▸ REQUIREMENT 1
In the overclocking forum post, what CPU voltage was used to run the 3570k at 4.5GHz?

▸ TEXT BLOCK
— Start —
# First time BOOT with 3570k with 4.5GHZ over clock



## SonDa5 (May 1, 2012)

Got my 3570k on first day of release but didn't have time to install.  This morning I had a some time so I finally got to swap out the SB i5-2500k for the 3570k from my MSI Z68A-GD65 G3 MB. 

The swap went smooth.  I installed the latest IB supporting BIOS for my MB last week so it was ready to just put it in and go.





Before booting up I  wasted no time and went for an over clock. 


1.22v on 3570k@4.5GHZ and I lowered my ram voltage to 1.5v since the IB has a stronger memory process I thought I could get away with lowering my ram voltage from 1.63v@2133mhz, CL 9-11-10-27 CR 1.

Once booted windows 7 immediately did a device update and I had to reboot.  After that it booted up fine and I went straight  to Intel Burn Test for stability testing.







http://valid.canardpc.com/show_oc.php?id=2352909


I'm impressed with the low voltage for the speed and the stability.
I'm also impressed with how I was able to lower the voltage on my ram.
— End —
▸ DATA FOR THE TASK
— Start —
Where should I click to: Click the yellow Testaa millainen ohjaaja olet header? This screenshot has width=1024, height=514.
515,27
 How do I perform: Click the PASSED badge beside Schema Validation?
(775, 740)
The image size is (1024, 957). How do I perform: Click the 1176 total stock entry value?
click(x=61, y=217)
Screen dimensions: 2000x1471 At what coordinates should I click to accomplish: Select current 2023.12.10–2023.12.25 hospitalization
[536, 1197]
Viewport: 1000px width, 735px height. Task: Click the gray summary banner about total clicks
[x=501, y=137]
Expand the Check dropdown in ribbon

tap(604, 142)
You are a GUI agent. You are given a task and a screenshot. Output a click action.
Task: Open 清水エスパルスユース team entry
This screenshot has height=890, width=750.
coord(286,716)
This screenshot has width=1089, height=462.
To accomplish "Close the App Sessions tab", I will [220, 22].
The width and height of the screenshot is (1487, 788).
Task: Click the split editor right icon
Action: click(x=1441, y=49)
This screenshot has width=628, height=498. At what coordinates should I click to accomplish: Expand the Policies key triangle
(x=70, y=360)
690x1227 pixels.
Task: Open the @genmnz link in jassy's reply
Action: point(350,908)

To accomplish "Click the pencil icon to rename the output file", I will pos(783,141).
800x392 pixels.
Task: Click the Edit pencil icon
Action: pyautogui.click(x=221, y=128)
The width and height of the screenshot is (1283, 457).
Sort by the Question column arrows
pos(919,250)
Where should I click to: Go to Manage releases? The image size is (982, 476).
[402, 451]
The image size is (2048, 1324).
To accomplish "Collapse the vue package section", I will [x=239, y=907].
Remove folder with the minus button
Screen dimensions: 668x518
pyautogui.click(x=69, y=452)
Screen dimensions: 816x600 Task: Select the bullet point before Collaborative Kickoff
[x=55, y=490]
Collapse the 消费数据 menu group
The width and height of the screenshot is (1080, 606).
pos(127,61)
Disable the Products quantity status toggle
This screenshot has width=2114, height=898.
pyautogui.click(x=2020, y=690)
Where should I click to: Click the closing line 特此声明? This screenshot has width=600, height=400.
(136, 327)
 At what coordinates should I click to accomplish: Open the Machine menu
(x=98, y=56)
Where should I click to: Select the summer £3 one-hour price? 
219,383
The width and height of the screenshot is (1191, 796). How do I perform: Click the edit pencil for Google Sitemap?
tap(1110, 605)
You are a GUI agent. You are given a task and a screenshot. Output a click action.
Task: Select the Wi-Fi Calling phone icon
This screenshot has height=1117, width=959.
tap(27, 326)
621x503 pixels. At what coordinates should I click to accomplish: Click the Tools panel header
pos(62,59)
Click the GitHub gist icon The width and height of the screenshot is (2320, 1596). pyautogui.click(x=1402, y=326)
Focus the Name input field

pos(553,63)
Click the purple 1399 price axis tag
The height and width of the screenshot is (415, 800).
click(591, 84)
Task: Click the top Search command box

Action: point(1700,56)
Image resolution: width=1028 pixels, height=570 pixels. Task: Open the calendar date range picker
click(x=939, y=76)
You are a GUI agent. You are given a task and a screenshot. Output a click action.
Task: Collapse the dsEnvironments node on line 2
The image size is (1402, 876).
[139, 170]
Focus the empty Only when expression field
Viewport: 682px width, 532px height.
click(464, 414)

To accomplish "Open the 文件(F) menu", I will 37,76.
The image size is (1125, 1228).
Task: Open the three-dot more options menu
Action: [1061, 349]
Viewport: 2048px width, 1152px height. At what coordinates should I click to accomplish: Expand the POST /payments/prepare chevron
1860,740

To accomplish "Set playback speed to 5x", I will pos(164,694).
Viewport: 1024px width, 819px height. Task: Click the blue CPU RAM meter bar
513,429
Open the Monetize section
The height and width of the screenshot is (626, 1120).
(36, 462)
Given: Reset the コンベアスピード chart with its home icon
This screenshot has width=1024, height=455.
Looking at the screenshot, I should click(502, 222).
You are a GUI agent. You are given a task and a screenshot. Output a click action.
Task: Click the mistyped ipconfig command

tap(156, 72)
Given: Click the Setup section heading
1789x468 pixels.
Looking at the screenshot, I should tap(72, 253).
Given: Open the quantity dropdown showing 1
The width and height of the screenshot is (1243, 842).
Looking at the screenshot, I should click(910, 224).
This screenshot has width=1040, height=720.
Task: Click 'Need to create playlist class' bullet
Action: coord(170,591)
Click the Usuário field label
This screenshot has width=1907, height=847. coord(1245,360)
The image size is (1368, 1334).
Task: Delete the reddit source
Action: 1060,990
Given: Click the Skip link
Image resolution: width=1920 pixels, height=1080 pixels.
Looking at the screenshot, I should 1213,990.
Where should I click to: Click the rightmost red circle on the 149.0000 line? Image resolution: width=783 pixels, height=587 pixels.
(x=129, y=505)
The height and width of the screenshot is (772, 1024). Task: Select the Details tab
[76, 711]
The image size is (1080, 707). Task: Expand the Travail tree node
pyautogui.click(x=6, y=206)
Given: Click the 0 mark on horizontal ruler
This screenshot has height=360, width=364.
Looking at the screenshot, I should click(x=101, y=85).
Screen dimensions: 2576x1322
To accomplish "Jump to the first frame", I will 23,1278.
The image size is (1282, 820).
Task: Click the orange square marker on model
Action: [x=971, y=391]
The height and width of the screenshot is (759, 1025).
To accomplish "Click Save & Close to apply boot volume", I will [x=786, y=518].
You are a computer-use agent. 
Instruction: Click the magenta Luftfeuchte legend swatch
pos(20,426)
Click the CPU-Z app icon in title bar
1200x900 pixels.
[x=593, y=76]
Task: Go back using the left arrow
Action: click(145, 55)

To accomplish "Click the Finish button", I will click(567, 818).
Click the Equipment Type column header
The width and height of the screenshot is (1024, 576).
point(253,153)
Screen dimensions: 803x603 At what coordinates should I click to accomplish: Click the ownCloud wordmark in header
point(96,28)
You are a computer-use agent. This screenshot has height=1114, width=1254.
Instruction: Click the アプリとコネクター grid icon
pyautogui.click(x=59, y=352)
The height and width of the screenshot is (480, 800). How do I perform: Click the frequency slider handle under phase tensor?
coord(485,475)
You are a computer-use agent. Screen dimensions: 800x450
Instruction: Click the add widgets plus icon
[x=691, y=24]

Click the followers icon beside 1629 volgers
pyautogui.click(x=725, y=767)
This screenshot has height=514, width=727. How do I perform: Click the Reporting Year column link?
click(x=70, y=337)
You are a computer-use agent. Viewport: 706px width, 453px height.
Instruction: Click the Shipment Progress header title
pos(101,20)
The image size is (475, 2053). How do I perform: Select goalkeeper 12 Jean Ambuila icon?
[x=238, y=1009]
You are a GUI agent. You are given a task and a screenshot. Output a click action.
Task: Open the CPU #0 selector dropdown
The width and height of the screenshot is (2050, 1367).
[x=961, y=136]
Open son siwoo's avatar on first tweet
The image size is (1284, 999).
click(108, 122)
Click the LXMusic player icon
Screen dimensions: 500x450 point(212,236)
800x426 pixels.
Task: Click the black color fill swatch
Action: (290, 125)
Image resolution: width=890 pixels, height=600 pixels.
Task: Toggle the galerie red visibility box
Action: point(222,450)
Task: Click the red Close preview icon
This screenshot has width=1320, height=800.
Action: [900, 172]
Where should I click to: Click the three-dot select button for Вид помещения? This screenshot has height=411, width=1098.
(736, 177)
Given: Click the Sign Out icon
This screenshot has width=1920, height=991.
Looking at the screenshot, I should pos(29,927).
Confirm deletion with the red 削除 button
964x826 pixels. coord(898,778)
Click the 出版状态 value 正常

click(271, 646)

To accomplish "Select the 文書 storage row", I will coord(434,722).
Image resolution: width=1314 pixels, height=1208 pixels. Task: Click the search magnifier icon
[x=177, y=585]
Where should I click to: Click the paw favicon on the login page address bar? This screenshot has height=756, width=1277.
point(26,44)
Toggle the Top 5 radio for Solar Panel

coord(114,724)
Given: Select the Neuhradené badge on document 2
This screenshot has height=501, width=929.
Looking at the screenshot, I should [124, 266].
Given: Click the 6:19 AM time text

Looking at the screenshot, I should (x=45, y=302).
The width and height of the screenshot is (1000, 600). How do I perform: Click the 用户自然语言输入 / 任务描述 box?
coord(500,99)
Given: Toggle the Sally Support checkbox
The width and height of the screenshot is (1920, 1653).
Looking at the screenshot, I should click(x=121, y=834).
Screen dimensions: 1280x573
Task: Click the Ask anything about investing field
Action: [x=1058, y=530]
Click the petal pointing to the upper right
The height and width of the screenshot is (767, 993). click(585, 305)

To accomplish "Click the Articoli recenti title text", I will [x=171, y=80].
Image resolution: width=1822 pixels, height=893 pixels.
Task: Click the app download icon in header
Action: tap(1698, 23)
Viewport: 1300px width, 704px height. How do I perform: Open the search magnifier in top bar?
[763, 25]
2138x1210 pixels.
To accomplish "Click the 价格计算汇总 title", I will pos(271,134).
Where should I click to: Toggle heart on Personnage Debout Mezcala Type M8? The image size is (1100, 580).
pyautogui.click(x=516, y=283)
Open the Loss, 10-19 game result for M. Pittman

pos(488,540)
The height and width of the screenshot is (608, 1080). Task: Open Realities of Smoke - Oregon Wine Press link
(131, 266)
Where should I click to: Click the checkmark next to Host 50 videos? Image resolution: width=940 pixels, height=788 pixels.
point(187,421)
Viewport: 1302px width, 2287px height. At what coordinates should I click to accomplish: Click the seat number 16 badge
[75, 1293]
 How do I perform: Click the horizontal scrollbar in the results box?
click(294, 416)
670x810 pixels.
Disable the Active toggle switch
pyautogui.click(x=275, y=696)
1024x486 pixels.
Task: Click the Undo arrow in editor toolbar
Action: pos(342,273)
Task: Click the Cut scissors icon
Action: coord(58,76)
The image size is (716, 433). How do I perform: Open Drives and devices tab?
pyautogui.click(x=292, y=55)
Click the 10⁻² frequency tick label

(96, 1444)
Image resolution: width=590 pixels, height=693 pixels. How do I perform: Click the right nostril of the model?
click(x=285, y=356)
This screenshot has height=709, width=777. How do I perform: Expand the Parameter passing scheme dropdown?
— End —
▸ REQUIREMENT 2
Turn the lines of the listing from the one containing "At what coordinates should I click to accomplish: Open" through the one containing "click(x=939, y=76)", inclusive, into a numbered list, omitting blank lines.

▸ COMPLETE RESPONSE 1
1.22v

▸ COMPLETE RESPONSE 2
1.  At what coordinates should I click to accomplish: Open the Machine menu
2. (x=98, y=56)
3. Where should I click to: Select the summer £3 one-hour price? 
4. 219,383
5. The width and height of the screenshot is (1191, 796). How do I perform: Click the edit pencil for Google Sitemap?
6. tap(1110, 605)
7. You are a GUI agent. You are given a task and a screenshot. Output a click action.
8. Task: Select the Wi-Fi Calling phone icon
9. This screenshot has height=1117, width=959.
10. tap(27, 326)
11. 621x503 pixels. At what coordinates should I click to accomplish: Click the Tools panel header
12. pos(62,59)
13. Click the GitHub gist icon The width and height of the screenshot is (2320, 1596). pyautogui.click(x=1402, y=326)
14. Focus the Name input field
15. pos(553,63)
16. Click the purple 1399 price axis tag
17. The height and width of the screenshot is (415, 800).
18. click(591, 84)
19. Task: Click the top Search command box
20. Action: point(1700,56)
21. Image resolution: width=1028 pixels, height=570 pixels. Task: Open the calendar date range picker
22. click(x=939, y=76)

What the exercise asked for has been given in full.